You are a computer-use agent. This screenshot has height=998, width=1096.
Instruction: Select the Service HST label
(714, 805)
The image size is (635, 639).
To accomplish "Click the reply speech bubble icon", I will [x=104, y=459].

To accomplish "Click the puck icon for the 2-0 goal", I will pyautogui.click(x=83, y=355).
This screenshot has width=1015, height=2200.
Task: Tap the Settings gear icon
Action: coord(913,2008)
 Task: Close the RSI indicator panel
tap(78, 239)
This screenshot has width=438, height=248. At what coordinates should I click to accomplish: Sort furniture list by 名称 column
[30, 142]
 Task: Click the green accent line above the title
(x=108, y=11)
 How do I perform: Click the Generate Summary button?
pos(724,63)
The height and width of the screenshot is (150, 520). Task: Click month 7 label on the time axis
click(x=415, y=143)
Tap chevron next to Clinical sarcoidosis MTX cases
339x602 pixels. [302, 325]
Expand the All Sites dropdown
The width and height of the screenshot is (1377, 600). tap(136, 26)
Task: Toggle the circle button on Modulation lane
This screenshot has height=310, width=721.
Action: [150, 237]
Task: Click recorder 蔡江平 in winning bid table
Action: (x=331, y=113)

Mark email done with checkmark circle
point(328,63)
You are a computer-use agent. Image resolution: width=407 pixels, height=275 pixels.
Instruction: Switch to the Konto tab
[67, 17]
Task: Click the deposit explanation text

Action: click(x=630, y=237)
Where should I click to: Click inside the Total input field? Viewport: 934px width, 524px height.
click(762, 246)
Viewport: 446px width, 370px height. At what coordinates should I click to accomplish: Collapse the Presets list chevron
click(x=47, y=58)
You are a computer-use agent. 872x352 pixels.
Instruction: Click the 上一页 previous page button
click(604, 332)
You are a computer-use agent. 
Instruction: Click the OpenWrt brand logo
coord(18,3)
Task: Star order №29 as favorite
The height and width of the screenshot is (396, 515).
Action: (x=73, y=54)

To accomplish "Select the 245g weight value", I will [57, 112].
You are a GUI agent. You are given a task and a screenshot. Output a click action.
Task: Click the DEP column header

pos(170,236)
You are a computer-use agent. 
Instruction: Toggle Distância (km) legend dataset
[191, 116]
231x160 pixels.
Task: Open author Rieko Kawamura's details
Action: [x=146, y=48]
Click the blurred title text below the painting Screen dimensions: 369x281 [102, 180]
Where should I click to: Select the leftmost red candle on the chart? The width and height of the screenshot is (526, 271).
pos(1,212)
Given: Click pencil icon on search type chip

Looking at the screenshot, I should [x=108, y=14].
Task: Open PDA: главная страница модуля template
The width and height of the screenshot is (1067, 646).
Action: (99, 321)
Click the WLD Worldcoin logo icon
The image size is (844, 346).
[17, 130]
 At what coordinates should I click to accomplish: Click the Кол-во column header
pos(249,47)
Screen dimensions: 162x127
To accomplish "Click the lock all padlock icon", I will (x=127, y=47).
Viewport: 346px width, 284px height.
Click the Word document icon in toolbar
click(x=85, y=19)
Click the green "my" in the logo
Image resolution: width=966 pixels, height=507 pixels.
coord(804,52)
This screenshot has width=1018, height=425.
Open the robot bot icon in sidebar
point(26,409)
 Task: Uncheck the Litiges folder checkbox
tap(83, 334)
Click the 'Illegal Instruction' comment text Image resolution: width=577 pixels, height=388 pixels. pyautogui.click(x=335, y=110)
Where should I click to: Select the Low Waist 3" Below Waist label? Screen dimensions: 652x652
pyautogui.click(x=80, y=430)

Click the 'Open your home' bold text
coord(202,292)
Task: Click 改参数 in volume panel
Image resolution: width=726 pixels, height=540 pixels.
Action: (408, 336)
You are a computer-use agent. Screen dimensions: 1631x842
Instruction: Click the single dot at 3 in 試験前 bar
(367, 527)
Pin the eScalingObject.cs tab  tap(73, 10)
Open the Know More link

....

WHAT YOU ARE ASKED TO DO:
Using the listing above, list every line in which the string "agent" occurs.

RESULT FOR THIS TASK:
You are a computer-use agent. This screenshot has height=998, width=1096.
You are a computer-use agent. Image resolution: width=407 pixels, height=275 pixels.
You are a computer-use agent. 872x352 pixels.
You are a computer-use agent. 
You are a GUI agent. You are given a task and a screenshot. Output a click action.
You are a computer-use agent. 
You are a computer-use agent. Screen dimensions: 1631x842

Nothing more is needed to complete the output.